Anti-Human/Monkey MDR-1 (CD243) [Clone UIC2] – Purified in vivo GOLD™ Functional Grade

Mouse Balb/c 3T3 fibroblasts transfected with human MDR1 cDNA

This monoclonal antibody is aseptically packaged and formulated in 0.01 M phosphate buffered saline (150 mM NaCl) PBS pH 7.2 - 7.4 with no carrier protein, potassium, calcium or preservatives added. Due to inherent biochemical properties of antibodies, certain products may be prone to precipitation over time. Precipitation may be removed by aseptic centrifugation and/or filtration.

Liquid

Functional grade preclinical antibodies are manufactured in an animal free facility using only in vitro protein free cell culture techniques and are purified by a multi-step process including the use of protein A or G to assure extremely low levels of endotoxins, leachable protein A or aggregates.

Functional grade preclinical antibodies may be stored sterile as received at 2-8°C for up to one month. For longer term storage, aseptically aliquot in working volumes without diluting and store at ≤ -70°C. Avoid Repeated Freeze Thaw Cycles.

Research Use Only

2 – 8° C Wet Ice

Activity is directed against the extracellular domain of the Multidrug Resistance Protein 1 (MDR-1), also known as P-glycoprotein (P-gp) or CD243. Clone UIC2 is unique among anti-P-gp antibodies because its binding is conformation-sensitive; it preferentially recognizes the transporter in its physiological "active" state or when bound to substrates/modulators¹. It cross-reacts with MDR-1 from non-human primates, including Cynomolgus, Rhesus, and African Green monkeys².

MDR-1 (P-glycoprotein) is a 170 kDa ATP-dependent efflux pump belonging to the ABC transporter superfamily. It actively transports a wide variety of structurally diverse hydrophobic drugs (e.g., anthracyclines, vinca alkaloids, taxanes) out of cells, thereby reducing intracellular drug accumulation and causing chemotherapy resistance⁴.

Clone UIC2 was originally developed to inhibit this efflux function. Unlike other antibodies (such as MRK16) which bind P-gp but only weakly inhibit transport, UIC2 acts as a potent inhibitor of drug efflux, effectively reversing multidrug resistance in vitro and in xenograft models^1,5.

A defining characteristic of UIC2 is the "UIC2 Shift." The antibody recognizes a conformational epitope that becomes more accessible when the pump is frozen in a specific transition state—often induced by the binding of a substrate (like vinblastine) or ATP depletion⁶. This property allows researchers to use the "UIC2 Shift Assay" to not only detect the physical presence of P-gp but to actively measure its functional capacity and screen for substrates that induce this conformational change⁶.
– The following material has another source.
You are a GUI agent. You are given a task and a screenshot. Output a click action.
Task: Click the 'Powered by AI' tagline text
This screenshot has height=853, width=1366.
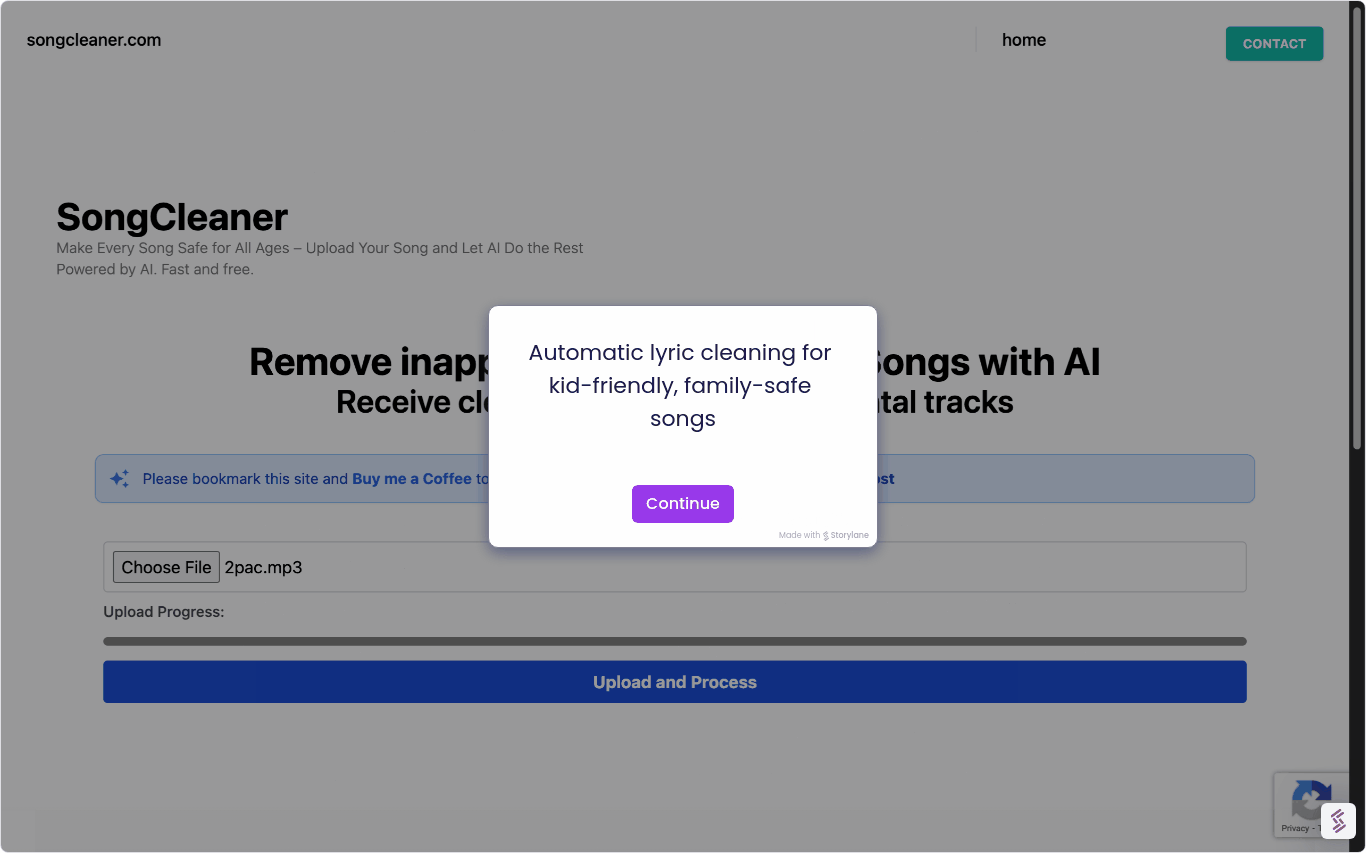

MDR-1 is expressed on the apical surfaces of epithelial cells in the liver (bile canaliculi), kidney (proximal tubules), intestine, and blood-brain barrier, where it mediates the excretion of xenobiotics³. It is highly overexpressed in many multidrug-resistant tumors.

Transporter (Efflux pump)

1. Mechetner EB, Roninson IB. Efficient inhibition of P-glycoprotein-mediated multidrug resistance with a monoclonal antibody. Proc Natl Acad Sci U S A. 89(13):5824-5828. 1992.
2. Szalóki G, Goda K, Tóth J, et al. The strong in vivo anti-tumor effect of the UIC2 monoclonal antibody is the combined result of Pgp inhibition and antibody dependent cell-mediated cytotoxicity. PLoS One. 9(9):e107875. 2014.
3. Gottesman MM, Fojo T, Bates SE. Multidrug resistance in cancer: role of ATP-dependent transporters. Nat Rev Cancer. 2(1):48-58. 2002.
4. Ambudkar SV, Kimchi-Sarfaty C, Sauna ZE, Gottesman MM. P-glycoprotein: from genomics to mechanism. Oncogene. 22(47):7468-7485. 2003.
5. Mechetner EB, Schott B, Morse BS, et al. P-glycoprotein function involves conformational transitions detectable by differential immunoreactivity. Proc Natl Acad Sci U S A. 94(24):12908-12913. 1997.
6. Park SW, Silva M, Korsmeyer SJ, et al. Analysis of P-glycoprotein-mediated membrane transport in human peripheral blood lymphocytes using the UIC2 shift assay. Blood. 102(3):1003-1011. 2003.